What the task asks » Recast the rows from the one containing "This screenshot has height=743, width=643." through the end of the rows as a two-column CSV with the columns prompt_text and answer, one line per row, each value in a single quoted field with line breaks replaced by spaces.

Supplied entries »
--- Start ---
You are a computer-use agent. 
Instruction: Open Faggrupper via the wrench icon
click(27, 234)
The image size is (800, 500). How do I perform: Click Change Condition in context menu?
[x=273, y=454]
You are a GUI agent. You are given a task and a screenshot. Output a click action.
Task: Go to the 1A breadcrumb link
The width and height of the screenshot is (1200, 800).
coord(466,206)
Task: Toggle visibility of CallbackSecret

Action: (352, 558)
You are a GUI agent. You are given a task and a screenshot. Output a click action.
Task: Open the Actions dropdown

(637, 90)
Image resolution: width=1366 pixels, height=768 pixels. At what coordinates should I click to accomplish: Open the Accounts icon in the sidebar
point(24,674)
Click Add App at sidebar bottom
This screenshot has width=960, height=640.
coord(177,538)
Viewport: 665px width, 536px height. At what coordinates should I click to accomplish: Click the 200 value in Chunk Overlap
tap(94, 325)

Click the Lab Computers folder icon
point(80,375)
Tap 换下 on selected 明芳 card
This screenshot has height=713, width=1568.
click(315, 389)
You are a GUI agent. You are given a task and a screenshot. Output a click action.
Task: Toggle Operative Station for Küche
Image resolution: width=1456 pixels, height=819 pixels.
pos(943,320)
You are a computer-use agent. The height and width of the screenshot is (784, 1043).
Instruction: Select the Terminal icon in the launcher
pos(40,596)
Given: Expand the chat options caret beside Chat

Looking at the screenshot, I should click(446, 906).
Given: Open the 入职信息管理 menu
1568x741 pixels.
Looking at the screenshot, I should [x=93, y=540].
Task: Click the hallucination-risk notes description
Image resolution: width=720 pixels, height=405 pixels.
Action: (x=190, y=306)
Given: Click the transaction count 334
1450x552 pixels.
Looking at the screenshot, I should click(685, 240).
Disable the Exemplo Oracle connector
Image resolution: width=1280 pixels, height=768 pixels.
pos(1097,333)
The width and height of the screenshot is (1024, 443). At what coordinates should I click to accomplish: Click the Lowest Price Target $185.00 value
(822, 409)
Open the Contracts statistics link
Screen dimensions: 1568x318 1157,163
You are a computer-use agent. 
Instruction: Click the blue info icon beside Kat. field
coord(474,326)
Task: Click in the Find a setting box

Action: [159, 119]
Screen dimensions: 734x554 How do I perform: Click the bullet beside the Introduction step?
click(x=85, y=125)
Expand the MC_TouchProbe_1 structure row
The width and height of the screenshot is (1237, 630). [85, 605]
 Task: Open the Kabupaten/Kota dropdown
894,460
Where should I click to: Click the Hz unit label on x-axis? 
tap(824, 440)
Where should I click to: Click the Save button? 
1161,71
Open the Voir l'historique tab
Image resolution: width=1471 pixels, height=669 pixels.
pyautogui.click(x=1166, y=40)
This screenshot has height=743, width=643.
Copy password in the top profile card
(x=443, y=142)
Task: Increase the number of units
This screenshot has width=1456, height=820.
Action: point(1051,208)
--- End ---
Answer for the task »
prompt_text,answer
"This screenshot has height=743, width=643. Copy password in the top profile card","(x=443, y=142)"
"Task: Increase the number of units This screenshot has width=1456, height=820.","Action: point(1051,208)"